Why Cost Isn’t the Answer

Cost savings are tempting, but a poor metric for long-term Lean transformation. Lasting change comes from achieving good goals, based on what you can control: behavior and activity. Cost and profit are byproducts, not primary objectives.

History proves this. The 2016 Wells Fargo scandal and the Enron collapse show what happens when cost savings or profit maximization become the sole focus. Both companies cheated clients and employees to boost numbers. Bad goals lead to bad behavior and worse results.

Lessons from High-Performance Environments

Professional sports offer a parallel. The outcome is clear (the score), but top teams focus on non-traditional metrics to drive performance. Serious golfers prioritize swing, grip, and stance to increase the probability of lower scores, rather than obsessing over the score itself. Those who fixate solely on the outcome may cut corners, sacrificing integrity for short-term gains. Don’t be that player.

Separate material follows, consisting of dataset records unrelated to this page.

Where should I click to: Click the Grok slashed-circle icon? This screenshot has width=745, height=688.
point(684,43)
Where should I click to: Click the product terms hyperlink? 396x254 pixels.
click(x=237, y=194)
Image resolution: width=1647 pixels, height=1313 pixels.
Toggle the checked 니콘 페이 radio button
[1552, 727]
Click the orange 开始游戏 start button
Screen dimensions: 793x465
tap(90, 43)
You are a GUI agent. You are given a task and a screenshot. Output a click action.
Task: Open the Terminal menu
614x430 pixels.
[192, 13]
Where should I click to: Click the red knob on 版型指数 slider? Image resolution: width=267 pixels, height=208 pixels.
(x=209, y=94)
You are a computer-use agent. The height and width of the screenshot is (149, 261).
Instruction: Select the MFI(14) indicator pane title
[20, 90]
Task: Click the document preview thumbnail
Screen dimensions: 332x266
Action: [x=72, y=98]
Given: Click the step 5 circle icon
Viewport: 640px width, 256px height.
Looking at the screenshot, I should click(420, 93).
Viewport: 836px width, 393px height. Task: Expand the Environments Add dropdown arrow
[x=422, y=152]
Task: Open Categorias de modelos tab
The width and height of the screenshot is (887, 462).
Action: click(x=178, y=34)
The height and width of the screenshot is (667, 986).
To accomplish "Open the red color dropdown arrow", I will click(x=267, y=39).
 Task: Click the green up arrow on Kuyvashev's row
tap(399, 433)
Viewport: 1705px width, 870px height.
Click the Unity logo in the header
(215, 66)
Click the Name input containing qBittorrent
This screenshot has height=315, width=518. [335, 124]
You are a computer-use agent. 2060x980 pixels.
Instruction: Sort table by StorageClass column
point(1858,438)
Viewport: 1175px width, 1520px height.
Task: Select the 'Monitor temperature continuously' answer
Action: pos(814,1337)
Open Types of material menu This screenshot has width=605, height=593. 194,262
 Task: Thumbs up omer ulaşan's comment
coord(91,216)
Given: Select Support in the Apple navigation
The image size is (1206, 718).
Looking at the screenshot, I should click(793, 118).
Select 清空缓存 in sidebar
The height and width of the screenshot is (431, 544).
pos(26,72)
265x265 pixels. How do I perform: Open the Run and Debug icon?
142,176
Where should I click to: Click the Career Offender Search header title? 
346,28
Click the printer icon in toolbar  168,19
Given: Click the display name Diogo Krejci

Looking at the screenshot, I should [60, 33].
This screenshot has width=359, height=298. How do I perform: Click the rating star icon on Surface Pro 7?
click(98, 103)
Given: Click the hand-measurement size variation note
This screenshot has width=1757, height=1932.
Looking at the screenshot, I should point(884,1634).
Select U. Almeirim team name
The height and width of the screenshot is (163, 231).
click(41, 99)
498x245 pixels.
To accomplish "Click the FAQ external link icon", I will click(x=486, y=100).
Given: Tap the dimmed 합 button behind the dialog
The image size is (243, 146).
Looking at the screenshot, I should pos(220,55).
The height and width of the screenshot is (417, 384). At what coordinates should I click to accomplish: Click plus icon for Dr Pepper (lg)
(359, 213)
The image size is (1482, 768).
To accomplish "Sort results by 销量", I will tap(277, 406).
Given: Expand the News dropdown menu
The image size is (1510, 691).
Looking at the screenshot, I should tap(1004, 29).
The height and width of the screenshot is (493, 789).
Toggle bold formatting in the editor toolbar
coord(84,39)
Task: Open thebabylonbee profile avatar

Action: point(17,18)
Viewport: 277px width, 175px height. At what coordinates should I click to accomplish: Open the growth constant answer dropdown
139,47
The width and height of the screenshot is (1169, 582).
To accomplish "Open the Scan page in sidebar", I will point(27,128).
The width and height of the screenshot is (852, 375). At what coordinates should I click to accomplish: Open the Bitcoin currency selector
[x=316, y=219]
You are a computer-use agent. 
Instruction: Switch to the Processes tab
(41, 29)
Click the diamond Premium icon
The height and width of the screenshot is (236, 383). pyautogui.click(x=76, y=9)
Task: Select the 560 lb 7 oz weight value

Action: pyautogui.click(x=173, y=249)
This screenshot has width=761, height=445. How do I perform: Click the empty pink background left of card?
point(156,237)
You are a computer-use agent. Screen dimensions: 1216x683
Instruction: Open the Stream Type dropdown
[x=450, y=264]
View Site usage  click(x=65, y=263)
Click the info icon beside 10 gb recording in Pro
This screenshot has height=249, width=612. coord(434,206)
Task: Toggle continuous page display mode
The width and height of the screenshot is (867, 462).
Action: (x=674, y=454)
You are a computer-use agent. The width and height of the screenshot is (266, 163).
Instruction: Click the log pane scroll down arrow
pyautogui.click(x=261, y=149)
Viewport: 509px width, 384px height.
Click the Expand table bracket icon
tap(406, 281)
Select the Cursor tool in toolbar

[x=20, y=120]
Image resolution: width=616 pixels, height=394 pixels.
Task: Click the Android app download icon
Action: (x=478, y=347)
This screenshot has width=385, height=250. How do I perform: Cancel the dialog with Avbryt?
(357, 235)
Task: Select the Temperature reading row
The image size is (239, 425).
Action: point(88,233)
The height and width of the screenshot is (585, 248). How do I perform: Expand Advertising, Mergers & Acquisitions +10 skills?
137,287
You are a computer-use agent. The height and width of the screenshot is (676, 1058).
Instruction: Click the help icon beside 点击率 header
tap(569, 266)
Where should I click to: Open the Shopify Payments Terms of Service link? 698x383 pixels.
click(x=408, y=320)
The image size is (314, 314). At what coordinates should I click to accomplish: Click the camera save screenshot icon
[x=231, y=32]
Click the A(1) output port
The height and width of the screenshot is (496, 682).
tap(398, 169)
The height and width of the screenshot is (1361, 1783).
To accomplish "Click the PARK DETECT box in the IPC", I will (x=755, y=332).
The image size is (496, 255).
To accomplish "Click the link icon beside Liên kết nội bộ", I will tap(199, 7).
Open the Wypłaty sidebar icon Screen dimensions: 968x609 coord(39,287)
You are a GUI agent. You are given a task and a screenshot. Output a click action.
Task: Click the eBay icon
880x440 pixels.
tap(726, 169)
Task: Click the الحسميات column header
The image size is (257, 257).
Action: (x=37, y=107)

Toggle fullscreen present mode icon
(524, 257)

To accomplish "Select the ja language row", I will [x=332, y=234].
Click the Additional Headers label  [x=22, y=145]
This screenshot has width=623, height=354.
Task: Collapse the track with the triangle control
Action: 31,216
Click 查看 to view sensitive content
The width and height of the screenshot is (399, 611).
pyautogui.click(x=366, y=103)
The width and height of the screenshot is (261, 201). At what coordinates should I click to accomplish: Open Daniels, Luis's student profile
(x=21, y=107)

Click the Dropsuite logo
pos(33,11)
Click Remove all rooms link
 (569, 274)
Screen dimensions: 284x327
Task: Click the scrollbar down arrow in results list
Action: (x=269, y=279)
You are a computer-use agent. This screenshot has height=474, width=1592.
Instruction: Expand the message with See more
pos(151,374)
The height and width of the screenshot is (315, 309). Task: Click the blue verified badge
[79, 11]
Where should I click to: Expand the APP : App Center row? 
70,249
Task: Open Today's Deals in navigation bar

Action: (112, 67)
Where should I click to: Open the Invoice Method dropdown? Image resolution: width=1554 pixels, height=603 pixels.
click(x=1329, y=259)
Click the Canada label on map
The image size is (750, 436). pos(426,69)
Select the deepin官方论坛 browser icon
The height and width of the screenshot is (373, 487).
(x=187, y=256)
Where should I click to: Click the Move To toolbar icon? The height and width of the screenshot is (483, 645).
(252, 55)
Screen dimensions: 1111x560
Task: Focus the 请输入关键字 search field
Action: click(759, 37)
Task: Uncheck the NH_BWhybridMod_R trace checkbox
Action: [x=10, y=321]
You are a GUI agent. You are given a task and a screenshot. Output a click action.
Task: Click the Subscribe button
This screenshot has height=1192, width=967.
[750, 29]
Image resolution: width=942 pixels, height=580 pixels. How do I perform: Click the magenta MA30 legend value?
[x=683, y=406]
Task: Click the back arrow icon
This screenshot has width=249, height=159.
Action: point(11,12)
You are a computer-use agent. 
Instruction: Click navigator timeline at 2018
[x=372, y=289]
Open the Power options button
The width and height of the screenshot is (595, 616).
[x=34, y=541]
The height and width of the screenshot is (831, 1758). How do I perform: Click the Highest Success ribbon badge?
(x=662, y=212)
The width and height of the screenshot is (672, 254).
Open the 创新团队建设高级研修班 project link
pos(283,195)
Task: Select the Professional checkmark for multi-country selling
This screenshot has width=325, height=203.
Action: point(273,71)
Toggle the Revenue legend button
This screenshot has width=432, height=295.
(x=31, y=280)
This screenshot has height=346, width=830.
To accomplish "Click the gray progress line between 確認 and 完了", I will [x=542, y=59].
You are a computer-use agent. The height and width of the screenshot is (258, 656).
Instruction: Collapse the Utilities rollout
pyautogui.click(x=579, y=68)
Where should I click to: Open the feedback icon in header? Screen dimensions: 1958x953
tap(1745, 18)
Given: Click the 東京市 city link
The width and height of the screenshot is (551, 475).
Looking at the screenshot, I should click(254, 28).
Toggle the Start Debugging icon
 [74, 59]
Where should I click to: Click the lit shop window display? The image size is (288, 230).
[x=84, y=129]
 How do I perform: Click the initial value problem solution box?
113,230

Confirming vs. Driving Metrics

Just as golfers track swing mechanics to improve scores, Lean uses metrics like reductions in Requests for Information (RFIs) and Change Orders to show progress. These confirm that misalignment and rework are decreasing. Percentage Planned Complete (PPC) is useful for tracking reliable commitments, but avoid making it a goal. Teams may sandbag or manipulate efforts to artificially inflate PPC, ultimately harming schedule delivery. Remember: metrics are tools for improvement, not targets in themselves.

Transforming Metrics: Focusing on Behavior

The most effective approach is to measure the adoption of Lean methods. Track the number of projects using Integrated Form of Agreements (IFOAs), implementing the Last Planner System, or employing Lean coaches. Set progressive annual adoption targets and hold teams accountable for learning Lean. Align partner selection and contracting with these goals. If you do the right things, the right results will follow. Conduct annual maturity assessments to measure the quality of adoption and identify areas for improvement.

Data Isn’t Always Enough

Data alone may not drive change. In a discussion with a group of owners managing over $500 million in annual capital spend, the topic of persuasive data for Lean adoption came up. The blunt truth is that data rarely makes people change. The anti-smoking campaign illustrates this: abundant data proves smoking kills, yet smokers rarely quit unless emotionally moved by fear or loss.

Similarly, despite overwhelming evidence supporting Lean, companies resist transformation. Many are addicted to the design-bid-build approach out of habit. Until something emotionally shakes their businesses, they may slowly decline while healthier Lean companies pass them by. The emotional triggers for change will be explored in a future post.

Ultimately, Lean transformation requires more than just data. It demands a shift in behavior, a commitment to continuous improvement, and a willingness to challenge outdated habits.

“Metrics are only a tool for improvement, not targets in themselves.”